The 'alertmanager_max_alerts_count' is not functioning properly
damnever opened this issue · comments
Describe the bug
Due to the race condition in Alertmanager, the alertmanager_max_alerts_count
is not functioning properly, the cortex_alertmanager_alerts_limiter_current_alerts
may keep increasing until alerts become limited. To address this, I have sent a patch here: prometheus/alertmanager#3648
To Reproduce
See prometheus/alertmanager#3648
Expected behavior
Additional Context
I have noticed that Alertmanager has now removed support for the v1 API. Perhaps we should also consider deprecating support for the v1 API.

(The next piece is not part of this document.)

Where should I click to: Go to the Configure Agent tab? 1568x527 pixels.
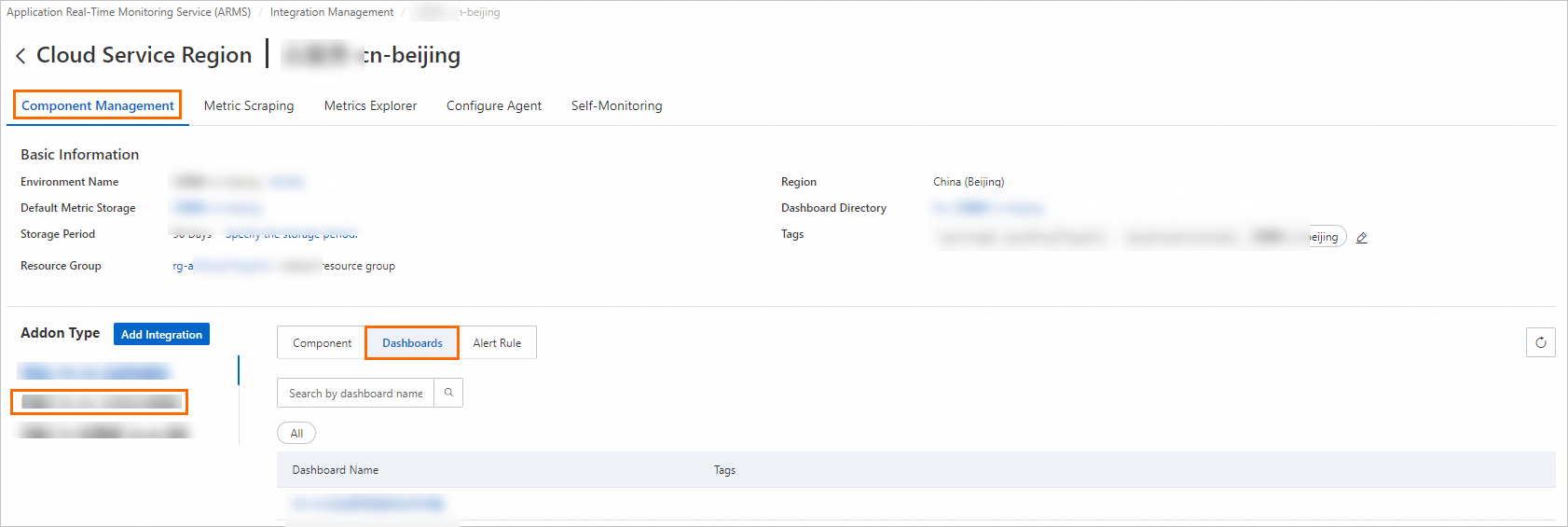(x=494, y=105)
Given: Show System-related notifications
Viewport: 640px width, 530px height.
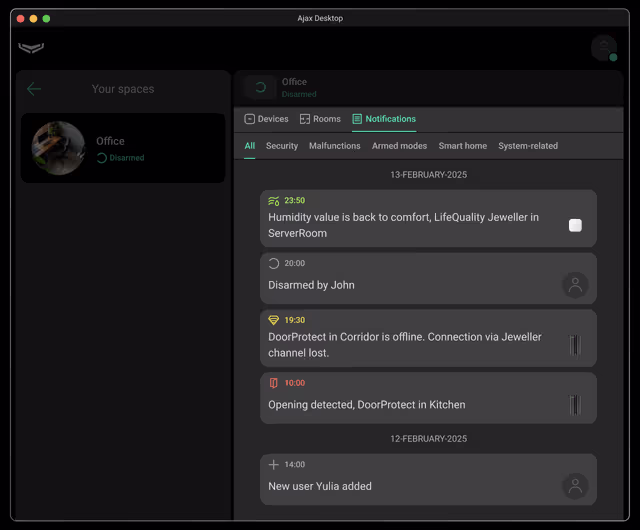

The temporary fix is as follows:
--- a/pkg/alertmanager/alertmanager.go
+++ b/pkg/alertmanager/alertmanager.go
@@ -615,7 +615,6 @@ type alertsLimiter struct {
mx sync.Mutex
sizes map[model.Fingerprint]int
- count int
totalSize int
}
@@ -664,7 +663,8 @@ func (a *alertsLimiter) PreStore(alert *types.Alert, existing bool) error {
a.mx.Lock()
defer a.mx.Unlock()
- if !existing && countLimit > 0 && (a.count+1) > countLimit {
+ _, existing = a.sizes[fp]
+ if !existing && countLimit > 0 && len(a.sizes)+1 > countLimit {
a.failureCounter.Inc()
return fmt.Errorf(errTooManyAlerts, countLimit)
}
@@ -692,11 +692,7 @@ func (a *alertsLimiter) PostStore(alert *types.Alert, existing bool) {
a.mx.Lock()
defer a.mx.Unlock()
- if existing {
- a.totalSize -= a.sizes[fp]
- } else {
- a.count++
- }
+ a.totalSize -= a.sizes[fp]
a.sizes[fp] = newSize
a.totalSize += newSize
}
@@ -713,14 +709,13 @@ func (a *alertsLimiter) PostDelete(alert *types.Alert) {
a.totalSize -= a.sizes[fp]
delete(a.sizes, fp)
- a.count--
}
func (a *alertsLimiter) currentStats() (count, totalSize int) {
a.mx.Lock()
defer a.mx.Unlock()
- return a.count, a.totalSize
+ return len(a.sizes), a.totalSize
}
@qinxx108 @alvinlin123 Would you mind taking a look at this issue?
Hi @damnever is the temporary fix a clean up and real fix is in prometheus repo?
@qinxx108 yes, the real fix is in the Prometheus repo.